TASK GOAL - Retype all of the data exactly as given.

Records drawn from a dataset
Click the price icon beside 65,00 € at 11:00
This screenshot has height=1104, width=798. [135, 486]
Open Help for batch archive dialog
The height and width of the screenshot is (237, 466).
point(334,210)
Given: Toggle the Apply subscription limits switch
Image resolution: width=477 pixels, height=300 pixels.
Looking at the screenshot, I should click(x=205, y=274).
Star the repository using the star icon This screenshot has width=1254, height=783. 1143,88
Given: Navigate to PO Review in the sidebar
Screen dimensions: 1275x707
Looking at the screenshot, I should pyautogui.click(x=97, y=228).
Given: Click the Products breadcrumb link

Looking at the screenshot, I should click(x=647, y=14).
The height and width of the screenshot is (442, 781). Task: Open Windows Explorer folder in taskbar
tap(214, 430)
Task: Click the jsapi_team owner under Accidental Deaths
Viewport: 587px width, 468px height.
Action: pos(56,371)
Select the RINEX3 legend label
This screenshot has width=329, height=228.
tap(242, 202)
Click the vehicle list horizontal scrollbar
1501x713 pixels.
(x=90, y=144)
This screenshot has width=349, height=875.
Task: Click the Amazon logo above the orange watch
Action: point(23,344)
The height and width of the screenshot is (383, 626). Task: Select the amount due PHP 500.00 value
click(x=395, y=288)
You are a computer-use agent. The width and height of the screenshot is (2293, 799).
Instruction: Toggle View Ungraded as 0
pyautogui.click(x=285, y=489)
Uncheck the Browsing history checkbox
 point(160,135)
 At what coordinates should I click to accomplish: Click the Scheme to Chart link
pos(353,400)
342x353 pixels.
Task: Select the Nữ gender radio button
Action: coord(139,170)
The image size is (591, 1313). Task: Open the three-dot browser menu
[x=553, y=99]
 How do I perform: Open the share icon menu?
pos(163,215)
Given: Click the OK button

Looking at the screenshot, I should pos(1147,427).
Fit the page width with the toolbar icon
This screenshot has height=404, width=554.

ANSWER TO THIS EXERCISE -
Click the price icon beside 65,00 € at 11:00
This screenshot has height=1104, width=798. [135, 486]
Open Help for batch archive dialog
The height and width of the screenshot is (237, 466).
point(334,210)
Given: Toggle the Apply subscription limits switch
Image resolution: width=477 pixels, height=300 pixels.
Looking at the screenshot, I should click(x=205, y=274).
Star the repository using the star icon This screenshot has width=1254, height=783. 1143,88
Given: Navigate to PO Review in the sidebar
Screen dimensions: 1275x707
Looking at the screenshot, I should pyautogui.click(x=97, y=228).
Given: Click the Products breadcrumb link

Looking at the screenshot, I should click(x=647, y=14).
The height and width of the screenshot is (442, 781). Task: Open Windows Explorer folder in taskbar
tap(214, 430)
Task: Click the jsapi_team owner under Accidental Deaths
Viewport: 587px width, 468px height.
Action: pos(56,371)
Select the RINEX3 legend label
This screenshot has width=329, height=228.
tap(242, 202)
Click the vehicle list horizontal scrollbar
1501x713 pixels.
(x=90, y=144)
This screenshot has width=349, height=875.
Task: Click the Amazon logo above the orange watch
Action: point(23,344)
The height and width of the screenshot is (383, 626). Task: Select the amount due PHP 500.00 value
click(x=395, y=288)
You are a computer-use agent. The width and height of the screenshot is (2293, 799).
Instruction: Toggle View Ungraded as 0
pyautogui.click(x=285, y=489)
Uncheck the Browsing history checkbox
 point(160,135)
 At what coordinates should I click to accomplish: Click the Scheme to Chart link
pos(353,400)
342x353 pixels.
Task: Select the Nữ gender radio button
Action: coord(139,170)
The image size is (591, 1313). Task: Open the three-dot browser menu
[x=553, y=99]
 How do I perform: Open the share icon menu?
pos(163,215)
Given: Click the OK button

Looking at the screenshot, I should pos(1147,427).
Fit the page width with the toolbar icon
This screenshot has height=404, width=554.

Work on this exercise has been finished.